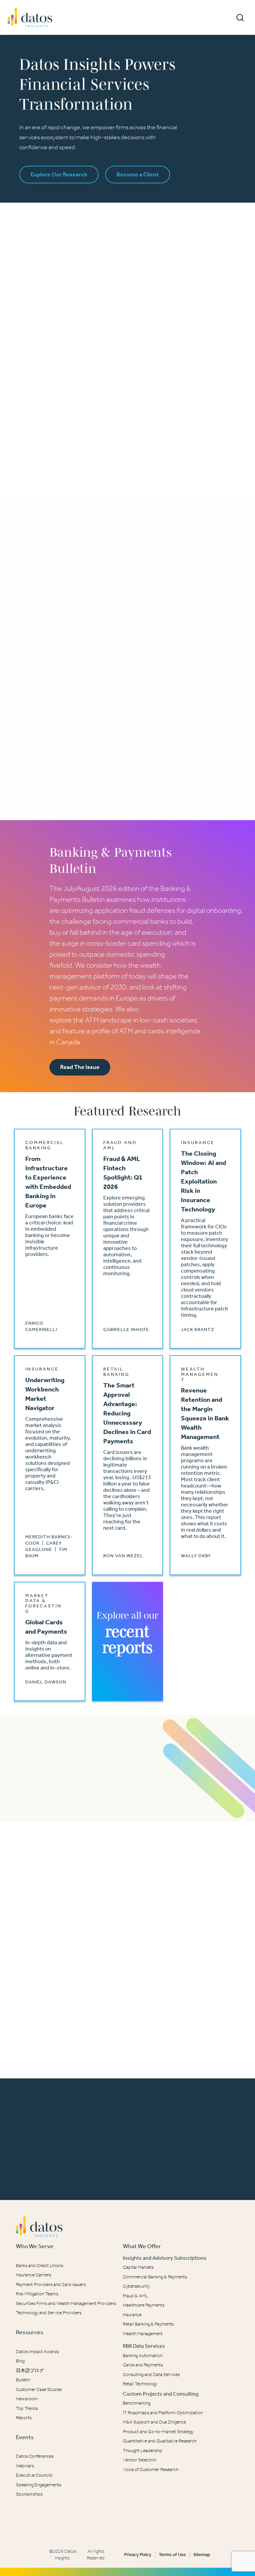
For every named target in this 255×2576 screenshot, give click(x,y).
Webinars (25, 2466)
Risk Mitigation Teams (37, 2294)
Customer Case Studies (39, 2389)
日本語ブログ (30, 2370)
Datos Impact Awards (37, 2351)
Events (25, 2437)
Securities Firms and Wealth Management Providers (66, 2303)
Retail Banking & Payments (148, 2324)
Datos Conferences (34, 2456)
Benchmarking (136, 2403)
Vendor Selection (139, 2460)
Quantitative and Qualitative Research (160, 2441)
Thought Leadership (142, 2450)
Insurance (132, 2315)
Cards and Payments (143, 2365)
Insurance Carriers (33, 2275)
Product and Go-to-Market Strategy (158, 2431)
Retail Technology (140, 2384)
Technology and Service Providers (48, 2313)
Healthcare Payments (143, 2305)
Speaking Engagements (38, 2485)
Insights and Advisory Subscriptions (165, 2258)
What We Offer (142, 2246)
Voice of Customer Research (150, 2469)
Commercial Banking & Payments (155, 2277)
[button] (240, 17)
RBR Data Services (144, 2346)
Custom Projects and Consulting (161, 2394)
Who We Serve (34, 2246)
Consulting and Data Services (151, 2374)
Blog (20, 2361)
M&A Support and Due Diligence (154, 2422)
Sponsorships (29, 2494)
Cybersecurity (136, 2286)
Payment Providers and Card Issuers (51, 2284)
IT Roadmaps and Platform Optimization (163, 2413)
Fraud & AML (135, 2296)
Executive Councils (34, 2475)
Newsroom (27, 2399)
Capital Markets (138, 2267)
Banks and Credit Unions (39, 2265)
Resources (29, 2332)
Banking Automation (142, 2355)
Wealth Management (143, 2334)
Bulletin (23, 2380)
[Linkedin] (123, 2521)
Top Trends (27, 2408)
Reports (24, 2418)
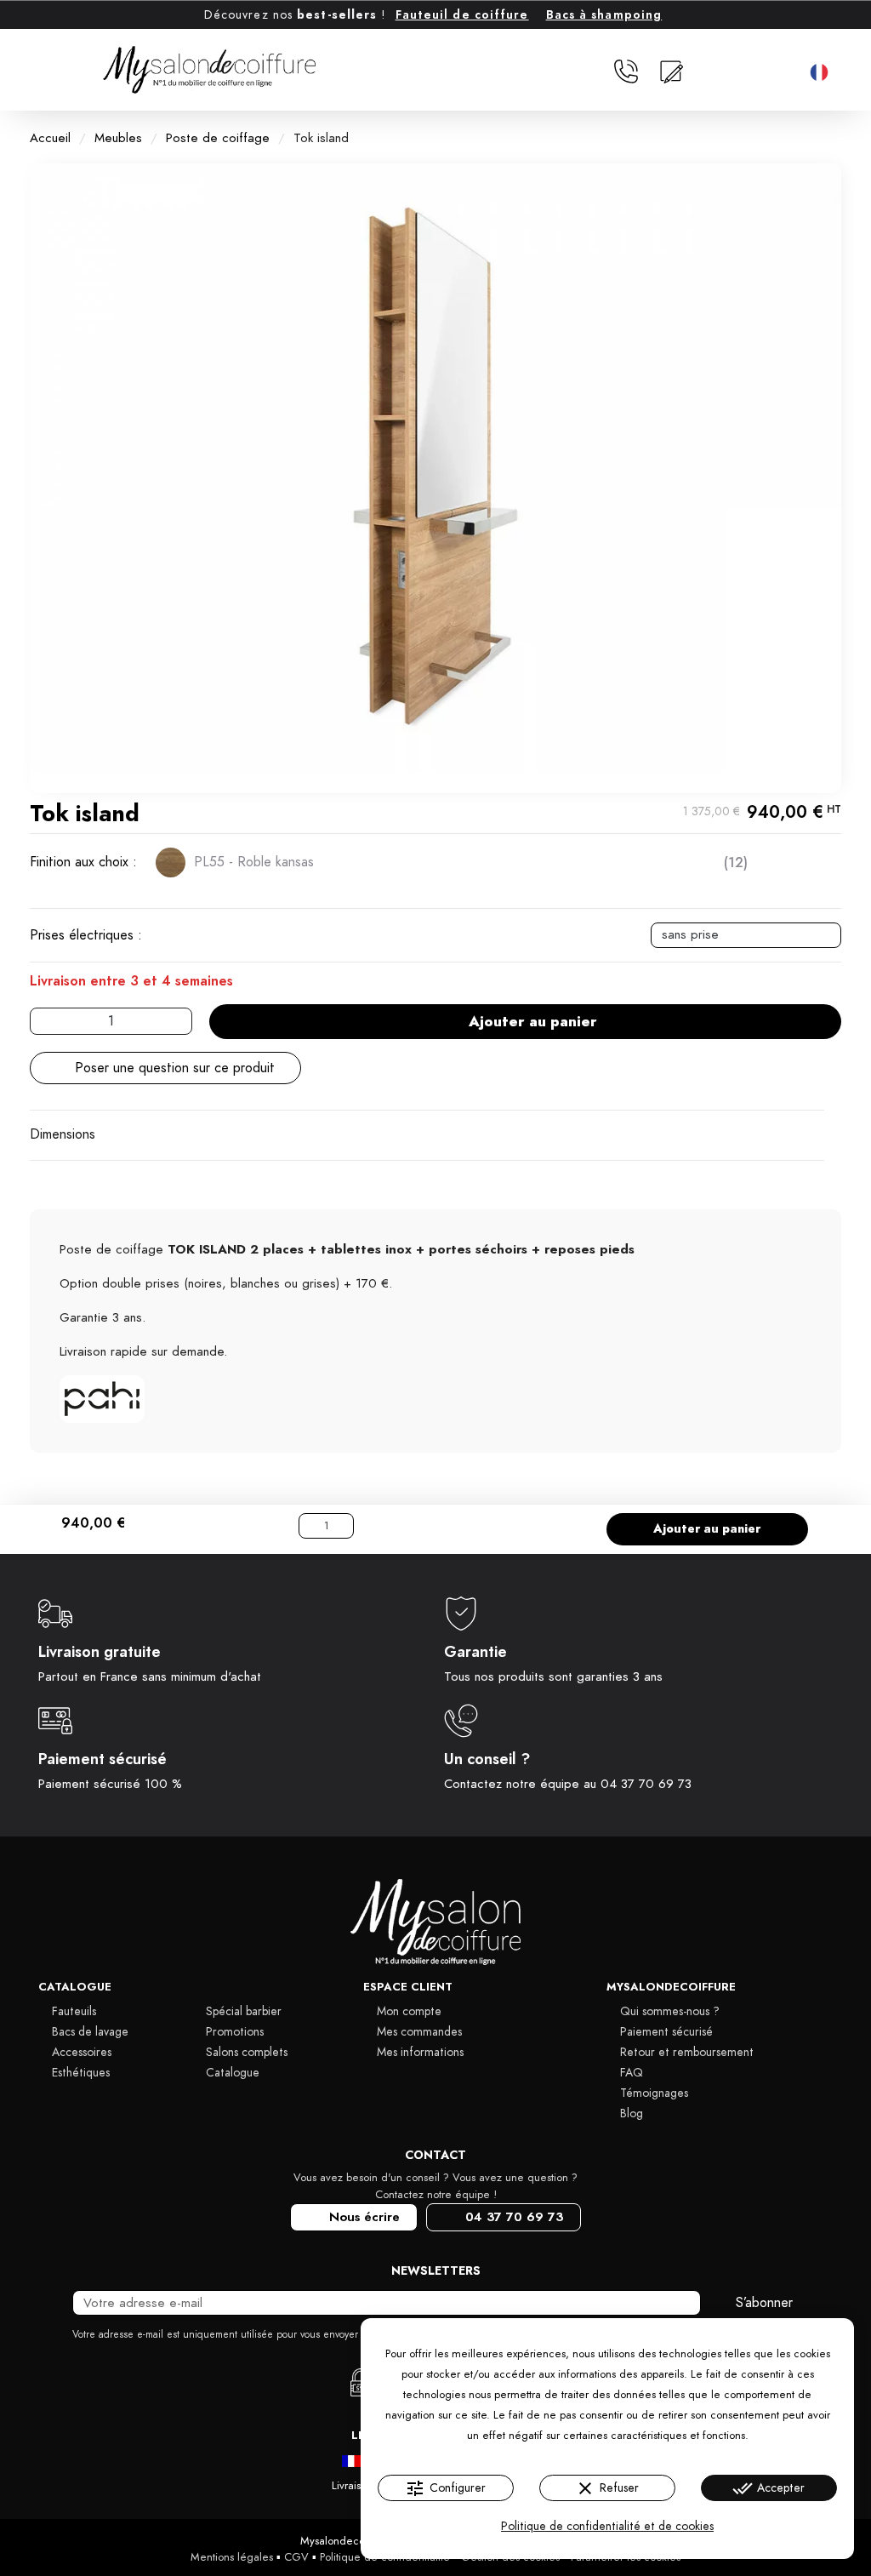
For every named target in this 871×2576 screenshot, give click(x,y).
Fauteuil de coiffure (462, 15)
▬▬▬▬▬▬
What you are asked to do: Pictures stay out; everything else in the records above gets copied exactly.

Result of this exercise:
For every named target in this 255×2576 screenshot, give click(x,y).
Webinars (25, 2466)
Risk Mitigation Teams (37, 2294)
Customer Case Studies (39, 2389)
日本語ブログ (30, 2370)
Datos Impact Awards (37, 2351)
Events (25, 2437)
Securities Firms and Wealth Management Providers (66, 2303)
Retail Banking & Payments (148, 2324)
Datos Conferences (34, 2456)
Benchmarking (136, 2403)
Vendor Selection (139, 2460)
Quantitative and Qualitative Research (160, 2441)
Thought Leadership (142, 2450)
Insurance (132, 2315)
Cards and Payments (143, 2365)
Insurance Carriers (33, 2275)
Product and Go-to-Market Strategy (158, 2431)
Retail Technology (140, 2384)
Technology and Service Providers (48, 2313)
Healthcare Payments (143, 2305)
Speaking Engagements (38, 2485)
Insights and Advisory Subscriptions (165, 2258)
What We Offer (142, 2246)
Voice of Customer Research (150, 2469)
Commercial Banking & Payments (155, 2277)
[button] (240, 17)
RBR Data Services (144, 2346)
Custom Projects and Consulting (161, 2394)
Who We Serve (34, 2246)
Consulting and Data Services (151, 2374)
Blog (20, 2361)
M&A Support and Due Diligence (154, 2422)
Sponsorships (29, 2494)
Cybersecurity (136, 2286)
Payment Providers and Card Issuers (51, 2284)
IT Roadmaps and Platform Optimization (163, 2413)
Fraud & AML (135, 2296)
Executive Councils (34, 2475)
Newsroom (27, 2399)
Capital Markets (138, 2267)
Banks and Credit Unions (39, 2265)
Resources (29, 2332)
Banking Automation (142, 2355)
Wealth Management (143, 2334)
Bulletin (23, 2380)
[Linkedin] (123, 2521)
Top Trends (27, 2408)
Reports (24, 2418)
For every named target in this 871×2576 screenshot, give click(x,y).
Fauteuil de coiffure (462, 15)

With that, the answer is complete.